EXCERPTED TEXT:
Date: Wed, 24 Jun 1998 13:02:09 -0500
To: believer[at]
From: believer[at]
Subject: IP: "COMINT Goes to Cell Hell"

Source:  Journal of Electronic Defense, June 1998 issue (Registration is free)

COMINT Goes to Cell Hell

by Zachary Lum

Modern wireless communications - the cell phone especially - pose unique
problems for military COMINT. (File photo)

Wireless communications may soon achieve everyday household status,
worldwide. For the communications-intelligence (COMINT) trade, this could
be one of the greatest boons borne of the commercial telecommunications
revolution. Or it could be one of the greatest banes. Or it could be both.
Opinion seems to vary from expert to expert.

Paradox and uncertainty are perhaps to be expected in the tumult of an
information revolution, with its as yet unknown fallout for intelligence
collection. The mobile cellular telephone, the most widespread wireless
system, is a crossover technology. It originated in the civilian
mass-communications marketplace, but it is spreading inexorably to
applications of interest to the national or military intelligence
community: criminal and terrorist uses, battlefield C3 and strategic comms.
Compared to the standard FM radio, the cellular radio (technically the more
correct term for a cell "phone," since it broadcasts its signal through the
air) is cheaper, easier to acquire and more difficult to monitor, which
makes it a popular choice for, for instance, criminal organizations in need
of mobile communications - and makes it a headache for the law-enforcement
organizations conducting surveillance against them.

RECORD EXTRACTS:
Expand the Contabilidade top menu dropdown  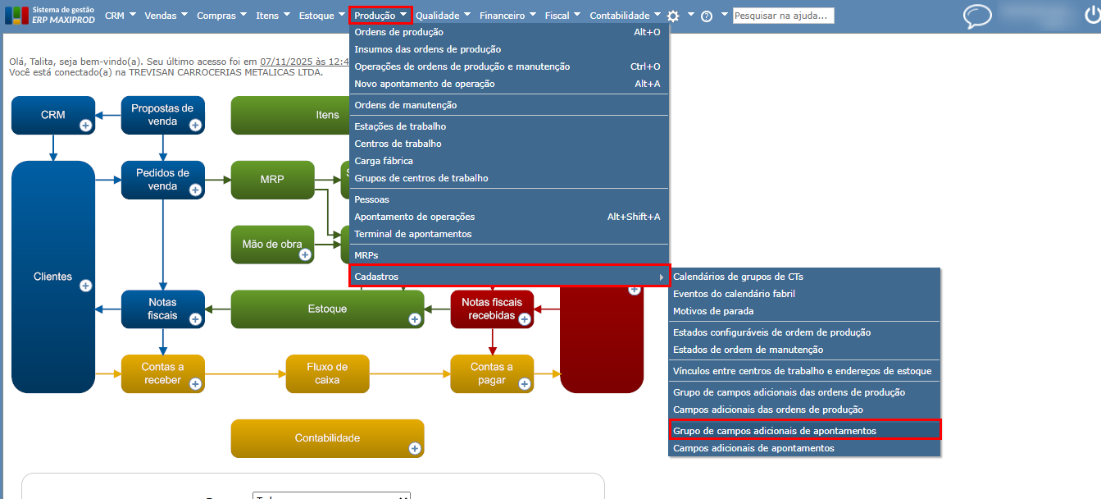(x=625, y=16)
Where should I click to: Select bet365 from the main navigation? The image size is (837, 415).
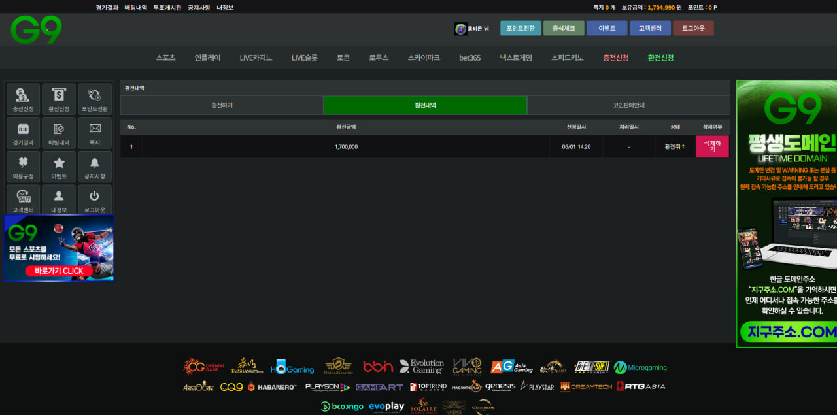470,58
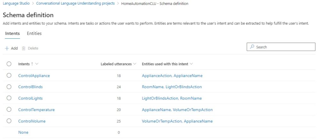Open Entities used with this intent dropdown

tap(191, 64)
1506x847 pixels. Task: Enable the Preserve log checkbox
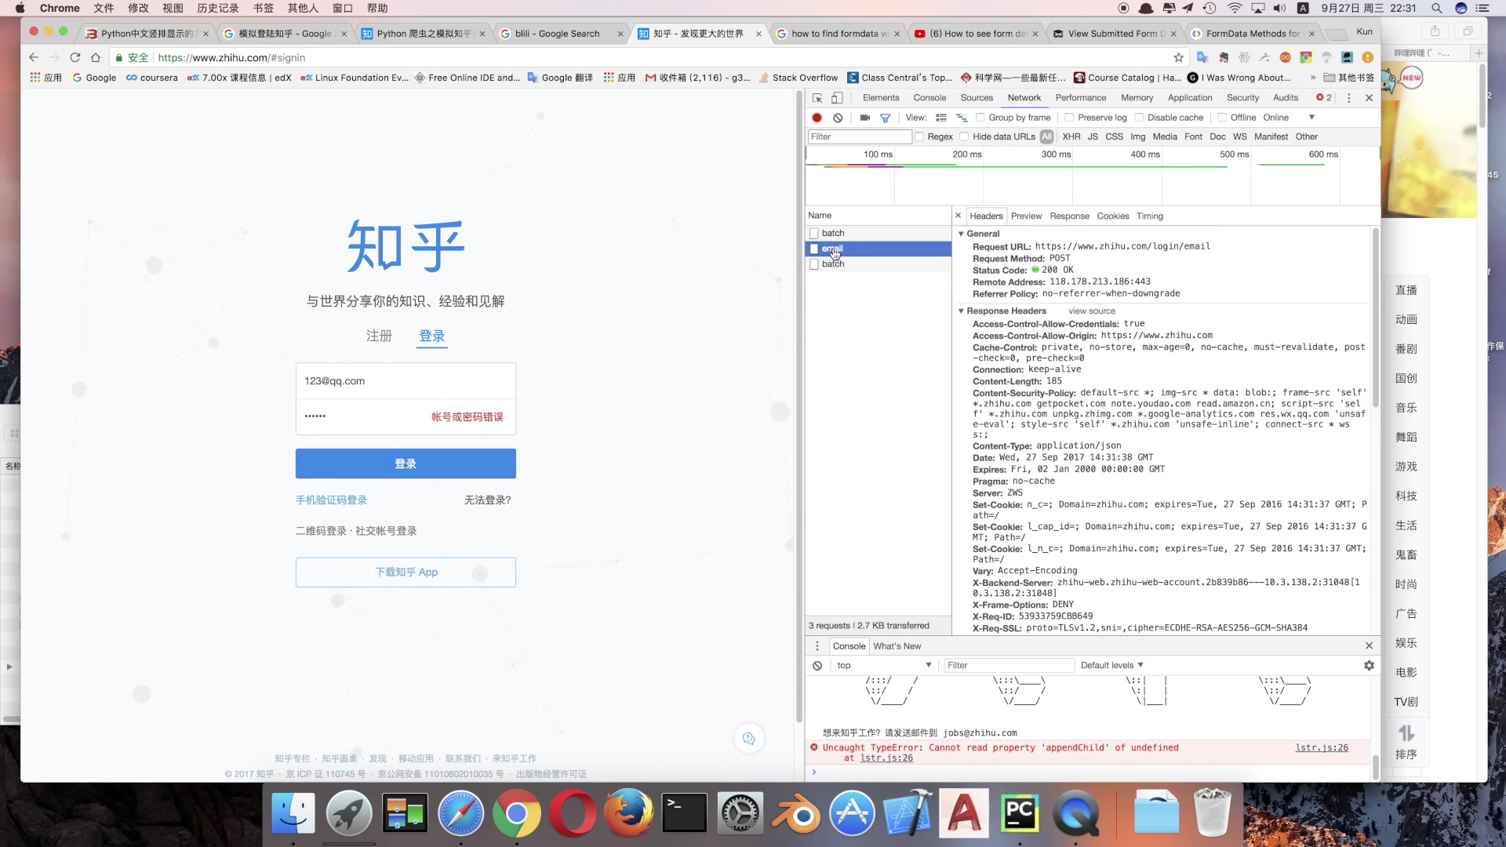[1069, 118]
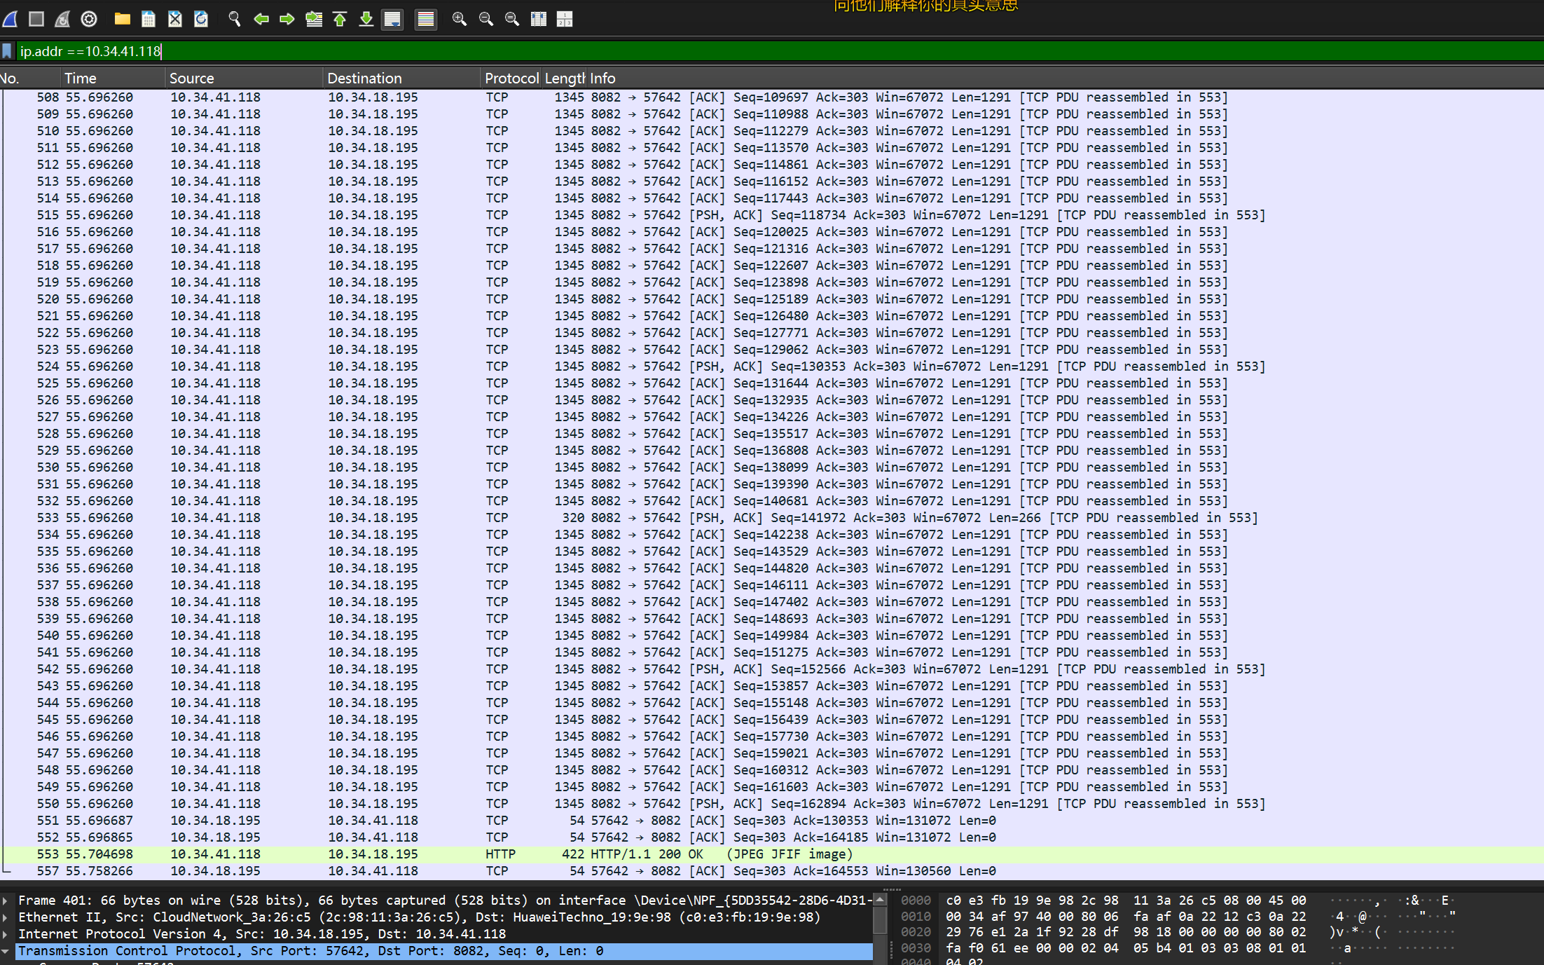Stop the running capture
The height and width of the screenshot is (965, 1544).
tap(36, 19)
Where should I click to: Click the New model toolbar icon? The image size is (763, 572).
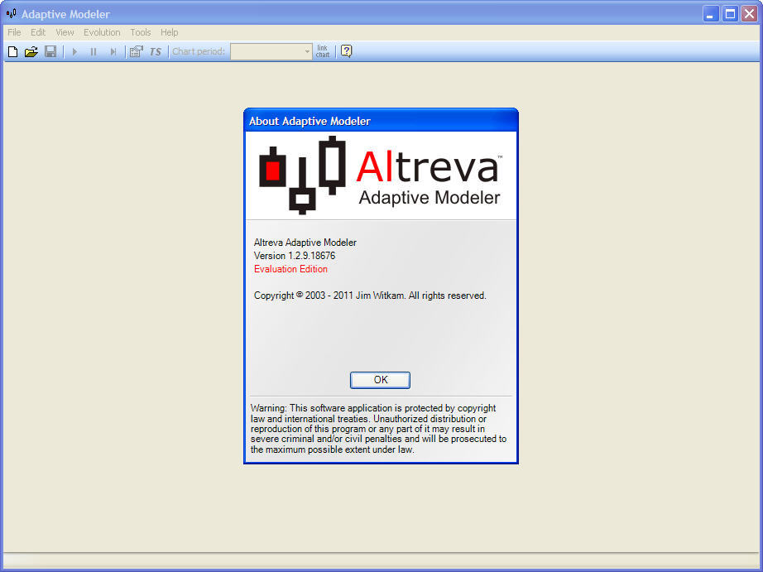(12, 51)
* * *
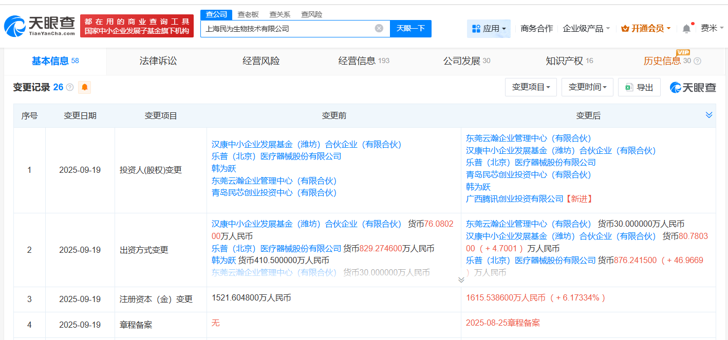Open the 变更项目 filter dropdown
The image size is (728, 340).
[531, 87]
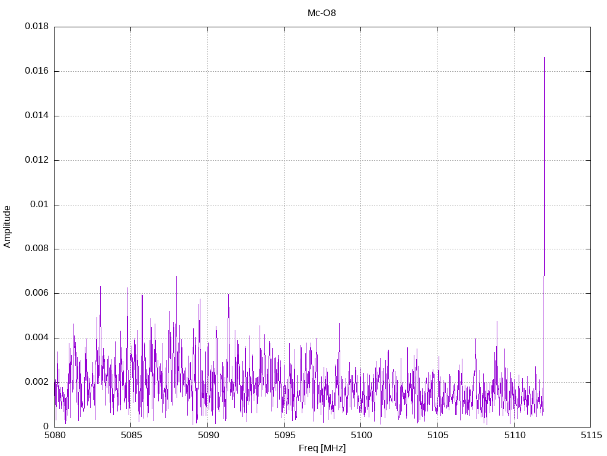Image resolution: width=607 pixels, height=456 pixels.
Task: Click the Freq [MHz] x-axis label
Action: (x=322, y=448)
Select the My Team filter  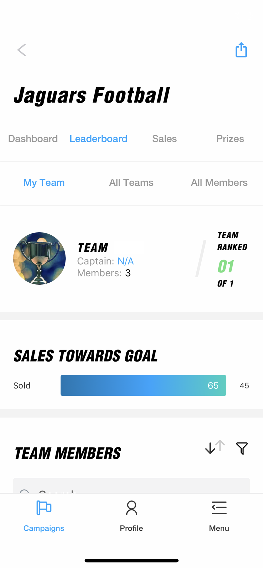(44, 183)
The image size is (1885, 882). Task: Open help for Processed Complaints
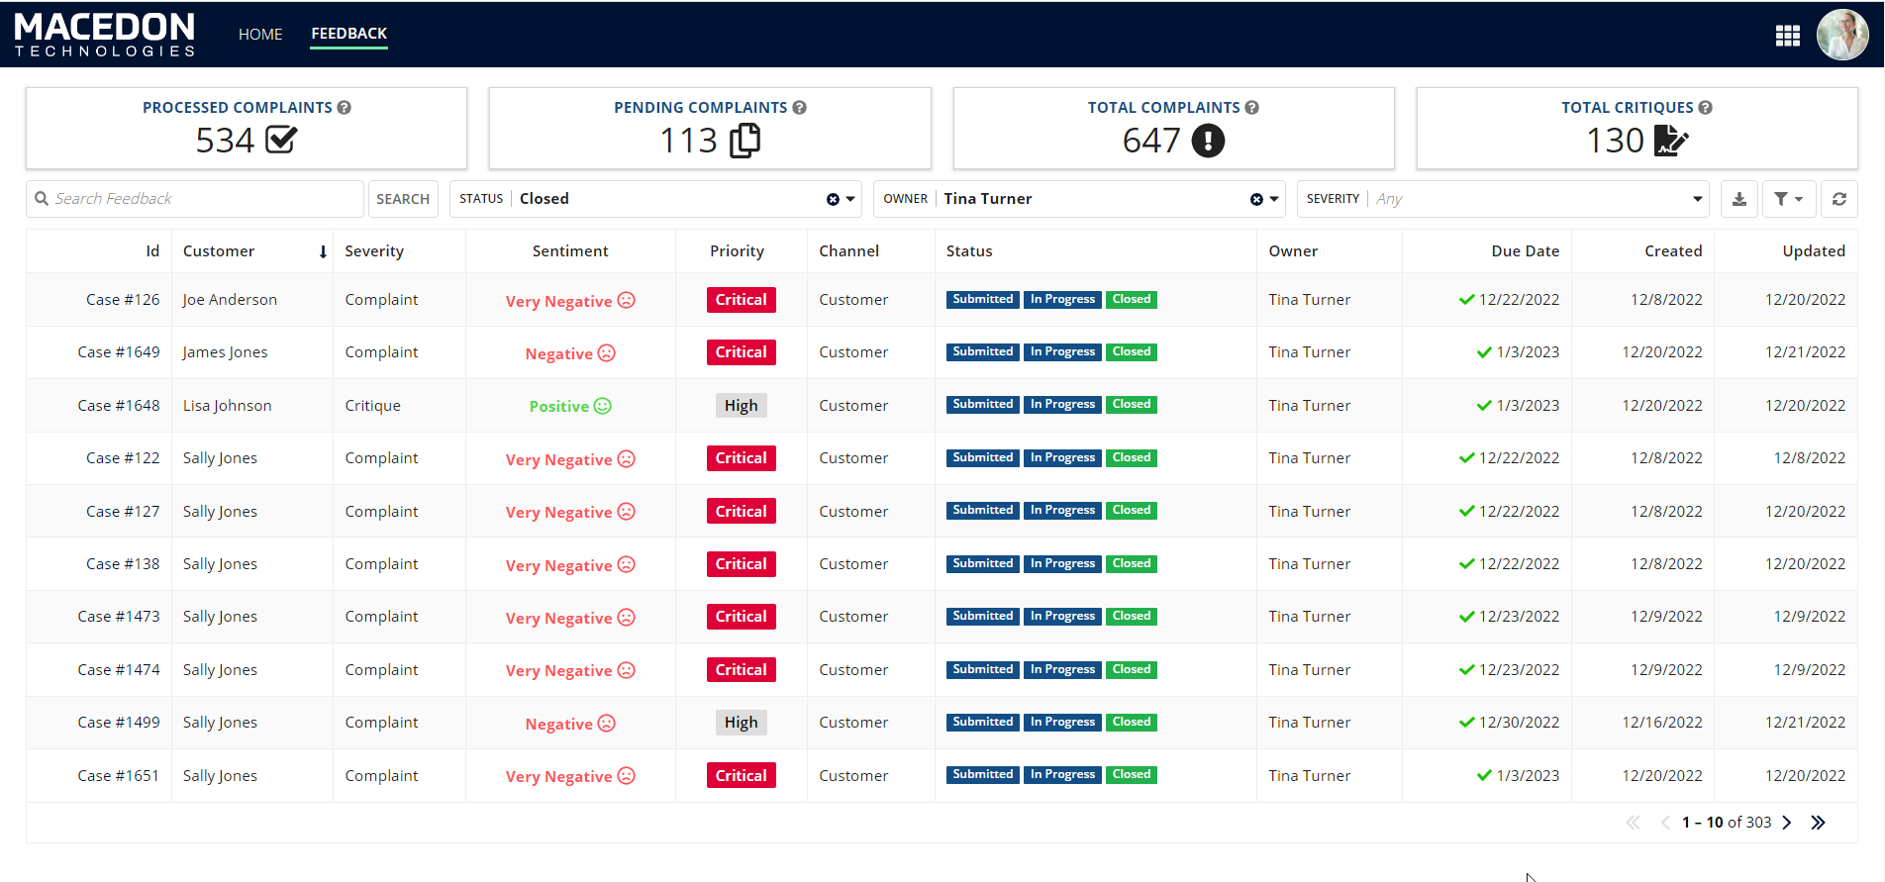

TO BE DONE:
• a. Answer these from the article on COMINT and wireless communications:
(i) Which publication and issue is given as its source?
(ii) Who wrote it?
(iii) What does it call the most widespread wireless system?
• b. Pick up the article on COMINT and wireless communications after its last sentence and carry it on for one more paragraph.
The lines shown after the article are separate material and stand on their own.

RESULTS:
• a.
(i) Journal of Electronic Defense, June 1998 issue
(ii) Zachary Lum
(iii) The mobile cellular telephone

• b.
As a form of general telephony, however, wireless media (and cellular
communications systems in particular) are quite vulnerable when compared to
old-fashioned telephone land lines. The explosion in wireless networks has
actually created a new and fertile frontier for COMINT exploitation. This
frontier will only grow as new, digital cellular standards become
commonplace, and as remote or underdeveloped parts of the world see rapid
penetration by cellular and eventually satellite communications. Today, the
world's airwaves are already crisscrossed with millions of conversations,
ripe for the picking. Just a few years ago, many of these transmissions
would have stayed snugly in insulated telephone wires.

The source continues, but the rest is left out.